Charles I of England laid the groundwork for the Civil War early in his career. He was struggling to govern England, Ireland, and Scotland, and he made the profound mistake of trying to treat these territories like a single entity, raising ire in many parts of his kingdom. Charles also became engaged in conflicts in Europe, leading to unrest among members of Parliament. During this period in British history, the Parliament was weak, held only when the Monarch needed funds or other forms of support. As a result, when Charles I called a parliament into session to raise funds to pay for his involvement in Europe, the members only complained bitterly about the problems they saw in the government, leading the King to dissolve the Parliament in 1628. He did not call another Parliament for 12 years.
In the 1630s, Charles I attempted to institute religious reforms in Scotland, and he was soundly rebuffed. Scottish and English forces battled along the Scottish border, and Charles I was running out of money, leading him to call a Parliament again in 1640. This Parliament again spoke in opposition to the Monarchy, and Charles I dissolved it shortly after it was formed, leading to the nickname “The Short Parliament.” Under immense financial and political pressure, the King established yet another Parliament, and two years later, England, Ireland, and Scotland had descended into chaos, and the first English Civil War began.
Supporters of the King were known as Royalists or Cavaliers, and Parliamentarians were called Roundheads, after their severely cropped hairstyles. During the First and Second English Civil Wars, these factions fought bitterly for control of England and Scotland, and a number of political intrigues complicated matters even further. In 1648, these conflicts culminated with a rash of executions and a trial of the King for treason; he was executed in 1649.

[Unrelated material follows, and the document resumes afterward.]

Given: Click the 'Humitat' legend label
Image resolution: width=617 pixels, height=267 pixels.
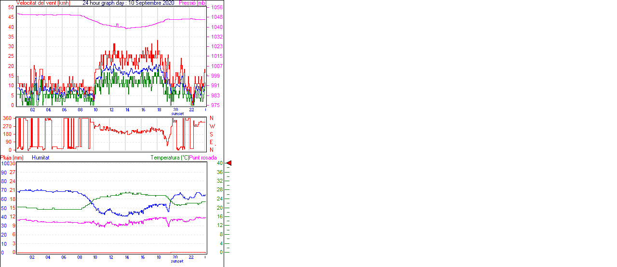Looking at the screenshot, I should click(x=40, y=158).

After the King's execution, England experienced a Third Civil War, which ended with the establishment of the Commonwealth. England was essentially ruled by Oliver Cromwell, a major leader in the English Civil War, from 1653 to 1658, and his son took over to rule briefly before Charles II was brought back from exile in Europe and restored as the King of England. Charles II had learned his lesson from the English Civil War, and the government took the form of a parliamentary monarchy when it was reestablished in 1661.